Sin embargo, la mayor carrera de Marcela Gómez la hizo contra su propio reloj. Dejó el atletismo en el colegio con 16 años. Ahora tiene 36. En este lapso de tiempo, pasó una década sin ponerse unas zapatillas para correr de manera seria. Y está ahora en los Juegos.

"El objetivo ahora es ir a Tokio, no a sacarme una foto y decir que fui a unos Juegos Olímpicos. Yo quiero ir a Tokio y, si es posible, mejorar mi marca o hacer una colocación histórica para mi país. No ir para decir 'soy atleta Olímpica'. Quiero llegar allá y dar mi mejor. Trabajar al 150 por cien para llegar allá y hacer una buena presentación y dejar bien representado mi país es lo que más quiero", sentencia.

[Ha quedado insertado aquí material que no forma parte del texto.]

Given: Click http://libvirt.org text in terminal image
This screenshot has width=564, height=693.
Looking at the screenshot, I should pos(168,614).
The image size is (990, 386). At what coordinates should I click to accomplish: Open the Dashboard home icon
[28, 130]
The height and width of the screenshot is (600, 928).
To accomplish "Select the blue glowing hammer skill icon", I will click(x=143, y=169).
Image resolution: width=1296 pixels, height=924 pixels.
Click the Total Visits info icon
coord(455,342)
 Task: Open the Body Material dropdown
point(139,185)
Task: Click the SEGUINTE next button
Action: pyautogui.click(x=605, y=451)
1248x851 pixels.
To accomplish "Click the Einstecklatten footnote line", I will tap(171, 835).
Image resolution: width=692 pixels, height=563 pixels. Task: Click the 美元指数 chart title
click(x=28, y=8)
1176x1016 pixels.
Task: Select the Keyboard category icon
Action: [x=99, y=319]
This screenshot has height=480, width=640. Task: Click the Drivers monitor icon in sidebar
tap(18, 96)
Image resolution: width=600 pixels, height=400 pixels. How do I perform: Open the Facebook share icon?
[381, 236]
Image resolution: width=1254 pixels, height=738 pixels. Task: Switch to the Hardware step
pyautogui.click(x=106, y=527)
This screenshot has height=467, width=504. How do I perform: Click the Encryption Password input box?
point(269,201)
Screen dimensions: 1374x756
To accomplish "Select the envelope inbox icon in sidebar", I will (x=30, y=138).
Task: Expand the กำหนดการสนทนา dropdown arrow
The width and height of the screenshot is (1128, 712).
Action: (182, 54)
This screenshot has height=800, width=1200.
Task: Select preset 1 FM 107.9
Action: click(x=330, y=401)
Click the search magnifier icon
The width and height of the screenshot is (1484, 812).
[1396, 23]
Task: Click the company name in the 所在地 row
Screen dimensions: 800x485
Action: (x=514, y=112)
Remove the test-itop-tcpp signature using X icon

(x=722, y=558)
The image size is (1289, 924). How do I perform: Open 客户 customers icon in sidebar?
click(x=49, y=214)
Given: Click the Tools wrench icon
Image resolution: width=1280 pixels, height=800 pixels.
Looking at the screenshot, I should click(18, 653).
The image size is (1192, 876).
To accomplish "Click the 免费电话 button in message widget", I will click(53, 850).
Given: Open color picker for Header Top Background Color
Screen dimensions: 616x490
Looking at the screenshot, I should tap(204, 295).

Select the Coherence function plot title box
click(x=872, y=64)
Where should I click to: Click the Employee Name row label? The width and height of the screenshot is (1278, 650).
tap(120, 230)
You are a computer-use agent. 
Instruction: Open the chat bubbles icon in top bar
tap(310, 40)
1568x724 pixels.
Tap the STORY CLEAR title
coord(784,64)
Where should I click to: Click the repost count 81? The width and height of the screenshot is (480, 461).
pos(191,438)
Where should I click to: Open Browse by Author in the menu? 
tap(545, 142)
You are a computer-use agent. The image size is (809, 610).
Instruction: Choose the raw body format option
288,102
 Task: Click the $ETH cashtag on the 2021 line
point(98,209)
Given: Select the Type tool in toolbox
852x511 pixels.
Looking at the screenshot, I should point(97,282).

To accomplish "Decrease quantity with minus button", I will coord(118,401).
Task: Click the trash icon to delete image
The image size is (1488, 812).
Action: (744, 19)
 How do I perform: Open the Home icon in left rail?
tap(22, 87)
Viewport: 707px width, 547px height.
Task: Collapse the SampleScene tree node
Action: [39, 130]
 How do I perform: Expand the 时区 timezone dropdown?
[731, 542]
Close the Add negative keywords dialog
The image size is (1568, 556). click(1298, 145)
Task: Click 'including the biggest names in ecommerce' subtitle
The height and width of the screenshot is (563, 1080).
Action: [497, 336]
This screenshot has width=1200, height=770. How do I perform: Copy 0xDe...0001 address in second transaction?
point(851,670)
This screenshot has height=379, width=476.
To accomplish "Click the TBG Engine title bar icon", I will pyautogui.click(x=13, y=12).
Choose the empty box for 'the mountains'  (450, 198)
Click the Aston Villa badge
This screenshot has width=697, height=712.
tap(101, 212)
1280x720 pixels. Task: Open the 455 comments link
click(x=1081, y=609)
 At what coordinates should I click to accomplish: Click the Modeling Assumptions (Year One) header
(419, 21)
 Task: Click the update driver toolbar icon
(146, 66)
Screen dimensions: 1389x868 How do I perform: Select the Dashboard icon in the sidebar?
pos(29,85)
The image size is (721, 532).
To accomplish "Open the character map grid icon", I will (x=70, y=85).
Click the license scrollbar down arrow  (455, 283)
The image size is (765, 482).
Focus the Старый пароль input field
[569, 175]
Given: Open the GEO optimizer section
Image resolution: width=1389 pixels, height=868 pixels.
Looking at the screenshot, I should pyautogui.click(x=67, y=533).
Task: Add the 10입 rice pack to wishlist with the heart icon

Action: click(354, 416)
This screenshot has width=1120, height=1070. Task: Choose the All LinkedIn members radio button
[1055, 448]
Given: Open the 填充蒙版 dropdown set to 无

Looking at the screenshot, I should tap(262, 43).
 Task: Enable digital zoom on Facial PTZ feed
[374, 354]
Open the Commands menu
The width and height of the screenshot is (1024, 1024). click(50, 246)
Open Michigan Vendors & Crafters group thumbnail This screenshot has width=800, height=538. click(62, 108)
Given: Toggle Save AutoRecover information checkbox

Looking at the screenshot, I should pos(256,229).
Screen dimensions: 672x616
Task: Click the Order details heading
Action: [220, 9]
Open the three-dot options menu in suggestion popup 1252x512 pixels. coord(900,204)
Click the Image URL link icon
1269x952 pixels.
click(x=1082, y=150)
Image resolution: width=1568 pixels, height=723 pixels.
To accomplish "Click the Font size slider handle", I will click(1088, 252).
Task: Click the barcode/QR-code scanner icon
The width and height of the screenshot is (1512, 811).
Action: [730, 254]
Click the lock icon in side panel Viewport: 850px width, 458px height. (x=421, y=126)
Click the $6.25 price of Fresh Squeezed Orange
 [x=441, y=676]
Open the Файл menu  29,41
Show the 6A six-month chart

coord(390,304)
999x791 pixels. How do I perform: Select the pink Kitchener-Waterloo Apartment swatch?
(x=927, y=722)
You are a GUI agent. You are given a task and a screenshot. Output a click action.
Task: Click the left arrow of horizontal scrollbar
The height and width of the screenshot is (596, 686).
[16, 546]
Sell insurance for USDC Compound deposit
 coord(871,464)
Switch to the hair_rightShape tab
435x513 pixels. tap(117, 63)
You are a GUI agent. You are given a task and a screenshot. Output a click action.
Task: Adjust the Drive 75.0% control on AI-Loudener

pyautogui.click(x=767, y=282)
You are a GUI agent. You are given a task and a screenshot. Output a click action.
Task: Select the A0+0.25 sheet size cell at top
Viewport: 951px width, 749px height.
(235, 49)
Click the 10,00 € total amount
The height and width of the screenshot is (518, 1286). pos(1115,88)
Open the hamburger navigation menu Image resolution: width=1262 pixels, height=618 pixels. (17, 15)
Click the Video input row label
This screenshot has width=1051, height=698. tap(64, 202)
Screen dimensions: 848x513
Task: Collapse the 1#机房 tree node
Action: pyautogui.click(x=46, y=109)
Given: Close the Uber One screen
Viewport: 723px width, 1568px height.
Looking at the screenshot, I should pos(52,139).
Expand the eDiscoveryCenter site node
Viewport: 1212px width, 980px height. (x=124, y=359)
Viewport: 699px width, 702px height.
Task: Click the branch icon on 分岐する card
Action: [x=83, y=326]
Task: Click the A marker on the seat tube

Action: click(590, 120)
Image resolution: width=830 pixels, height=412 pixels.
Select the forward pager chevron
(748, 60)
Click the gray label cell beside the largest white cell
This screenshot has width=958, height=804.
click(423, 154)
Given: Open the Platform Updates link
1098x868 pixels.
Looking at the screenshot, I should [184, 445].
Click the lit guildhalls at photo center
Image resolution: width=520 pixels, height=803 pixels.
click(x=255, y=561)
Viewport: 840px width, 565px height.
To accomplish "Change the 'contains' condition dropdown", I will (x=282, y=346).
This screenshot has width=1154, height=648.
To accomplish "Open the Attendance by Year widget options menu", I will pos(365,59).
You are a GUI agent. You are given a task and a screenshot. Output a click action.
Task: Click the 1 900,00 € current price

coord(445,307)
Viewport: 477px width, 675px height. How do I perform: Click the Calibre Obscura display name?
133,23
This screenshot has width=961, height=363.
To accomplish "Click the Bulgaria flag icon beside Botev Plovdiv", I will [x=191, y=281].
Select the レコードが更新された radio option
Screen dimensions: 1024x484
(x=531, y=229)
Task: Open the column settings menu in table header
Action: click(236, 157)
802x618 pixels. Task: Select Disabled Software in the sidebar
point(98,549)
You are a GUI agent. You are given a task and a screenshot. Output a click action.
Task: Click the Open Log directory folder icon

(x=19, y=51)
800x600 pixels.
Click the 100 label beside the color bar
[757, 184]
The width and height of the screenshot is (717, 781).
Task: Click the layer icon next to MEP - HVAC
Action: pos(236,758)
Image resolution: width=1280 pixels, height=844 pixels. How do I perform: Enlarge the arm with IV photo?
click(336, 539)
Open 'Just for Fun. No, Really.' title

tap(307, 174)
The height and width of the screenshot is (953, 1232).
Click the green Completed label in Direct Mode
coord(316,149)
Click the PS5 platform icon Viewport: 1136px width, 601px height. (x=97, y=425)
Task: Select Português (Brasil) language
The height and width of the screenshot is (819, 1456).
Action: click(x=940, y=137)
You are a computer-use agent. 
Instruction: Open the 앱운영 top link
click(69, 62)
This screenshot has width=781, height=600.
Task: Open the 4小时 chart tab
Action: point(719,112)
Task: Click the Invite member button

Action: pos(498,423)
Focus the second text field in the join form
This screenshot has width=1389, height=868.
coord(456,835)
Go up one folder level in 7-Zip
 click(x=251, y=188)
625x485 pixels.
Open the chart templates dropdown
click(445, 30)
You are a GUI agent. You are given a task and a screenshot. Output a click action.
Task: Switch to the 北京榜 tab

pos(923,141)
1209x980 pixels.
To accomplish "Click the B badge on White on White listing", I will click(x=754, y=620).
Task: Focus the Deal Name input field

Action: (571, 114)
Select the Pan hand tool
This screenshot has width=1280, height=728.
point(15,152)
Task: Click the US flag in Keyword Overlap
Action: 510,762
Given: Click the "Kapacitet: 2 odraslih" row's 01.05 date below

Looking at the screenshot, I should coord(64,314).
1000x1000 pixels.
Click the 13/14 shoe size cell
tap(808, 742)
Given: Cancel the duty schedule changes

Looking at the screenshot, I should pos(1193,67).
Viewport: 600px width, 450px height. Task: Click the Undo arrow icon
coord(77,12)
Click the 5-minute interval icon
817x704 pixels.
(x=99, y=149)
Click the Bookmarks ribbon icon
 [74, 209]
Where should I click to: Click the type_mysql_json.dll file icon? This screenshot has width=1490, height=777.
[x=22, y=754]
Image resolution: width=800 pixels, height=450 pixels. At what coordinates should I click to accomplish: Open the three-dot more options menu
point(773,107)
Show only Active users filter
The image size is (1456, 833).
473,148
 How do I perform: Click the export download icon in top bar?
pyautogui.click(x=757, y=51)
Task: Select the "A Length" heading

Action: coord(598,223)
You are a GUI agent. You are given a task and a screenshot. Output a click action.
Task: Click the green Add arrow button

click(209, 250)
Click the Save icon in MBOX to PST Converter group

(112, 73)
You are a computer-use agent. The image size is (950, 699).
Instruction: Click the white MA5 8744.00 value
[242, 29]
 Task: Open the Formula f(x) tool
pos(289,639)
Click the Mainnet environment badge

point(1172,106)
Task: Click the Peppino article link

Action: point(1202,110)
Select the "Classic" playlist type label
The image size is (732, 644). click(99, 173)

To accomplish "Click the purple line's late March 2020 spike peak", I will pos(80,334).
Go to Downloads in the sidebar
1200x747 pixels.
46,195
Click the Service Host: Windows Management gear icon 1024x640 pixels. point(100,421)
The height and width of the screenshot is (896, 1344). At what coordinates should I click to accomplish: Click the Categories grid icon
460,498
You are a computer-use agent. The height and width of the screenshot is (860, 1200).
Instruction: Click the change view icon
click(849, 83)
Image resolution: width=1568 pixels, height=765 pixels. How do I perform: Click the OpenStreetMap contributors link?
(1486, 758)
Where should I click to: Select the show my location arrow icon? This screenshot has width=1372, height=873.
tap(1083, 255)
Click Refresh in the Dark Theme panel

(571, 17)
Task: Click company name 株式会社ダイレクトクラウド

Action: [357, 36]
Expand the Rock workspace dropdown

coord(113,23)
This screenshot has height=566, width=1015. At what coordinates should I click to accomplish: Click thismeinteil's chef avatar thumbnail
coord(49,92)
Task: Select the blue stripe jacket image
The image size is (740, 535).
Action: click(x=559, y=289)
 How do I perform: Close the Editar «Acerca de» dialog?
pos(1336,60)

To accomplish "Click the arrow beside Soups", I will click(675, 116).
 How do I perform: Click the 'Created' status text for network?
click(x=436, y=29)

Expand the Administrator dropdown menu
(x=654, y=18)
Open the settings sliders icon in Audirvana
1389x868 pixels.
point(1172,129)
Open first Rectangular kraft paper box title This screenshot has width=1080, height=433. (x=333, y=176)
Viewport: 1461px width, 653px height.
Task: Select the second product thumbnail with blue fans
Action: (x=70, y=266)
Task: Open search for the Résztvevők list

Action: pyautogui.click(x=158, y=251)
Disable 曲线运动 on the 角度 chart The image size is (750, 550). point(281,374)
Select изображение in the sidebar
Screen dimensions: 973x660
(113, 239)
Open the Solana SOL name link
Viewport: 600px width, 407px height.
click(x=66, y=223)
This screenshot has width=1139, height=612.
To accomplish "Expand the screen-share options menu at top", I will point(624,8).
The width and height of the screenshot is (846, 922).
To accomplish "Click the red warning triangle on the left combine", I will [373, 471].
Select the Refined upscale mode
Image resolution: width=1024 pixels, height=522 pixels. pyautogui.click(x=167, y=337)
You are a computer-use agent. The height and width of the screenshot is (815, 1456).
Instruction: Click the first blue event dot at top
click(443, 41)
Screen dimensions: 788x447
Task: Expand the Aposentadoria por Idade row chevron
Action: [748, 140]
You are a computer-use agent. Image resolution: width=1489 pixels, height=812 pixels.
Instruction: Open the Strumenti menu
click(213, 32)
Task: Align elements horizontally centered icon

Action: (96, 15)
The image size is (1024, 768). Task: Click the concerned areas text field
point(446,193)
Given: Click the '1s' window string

Pero, ¿qué habría pasado si Marcela Gómez nunca hubiese parado?

"Eso siempre pasa por la cabeza, qué hubiera pasado si después de mis 16 años, cuando terminó la edad escolar, alguien me hubiese dicho 'mira, te damos una beca para que sigas estudiando y entrenando', o hubiese encontrado un entrenador con ese ojo clínico que te diga tienes talento. Tal vez hoy yo hubiese tenido, no sé, tres Olimpiadas en las piernas o tal vez no, es algo que nunca vamos a saber. Si sé que tal vez hubiese hecho muchas más cosas por el deporte. Fue bastante tiempo perdido, fueron más de diez años en los que no me dediqué nada al deporte. Y cuando comencé era bien de grande y tal vez hubiese conseguido grandes resultados. O tal vez no. Nunca lo vamos a ver", recalca.

Sea como fuere, dos décadas después de dejar el deporte, Marcela Gómez le ha ganado tiempo al reloj. A los diez años sin atletismo. Al récord argentino. A esa marca mínima que no ha sido un obstáculo suficiente para que ella esté en Tokio. Y, por fin, vivirá aquello que no era tan ilusioro como creía.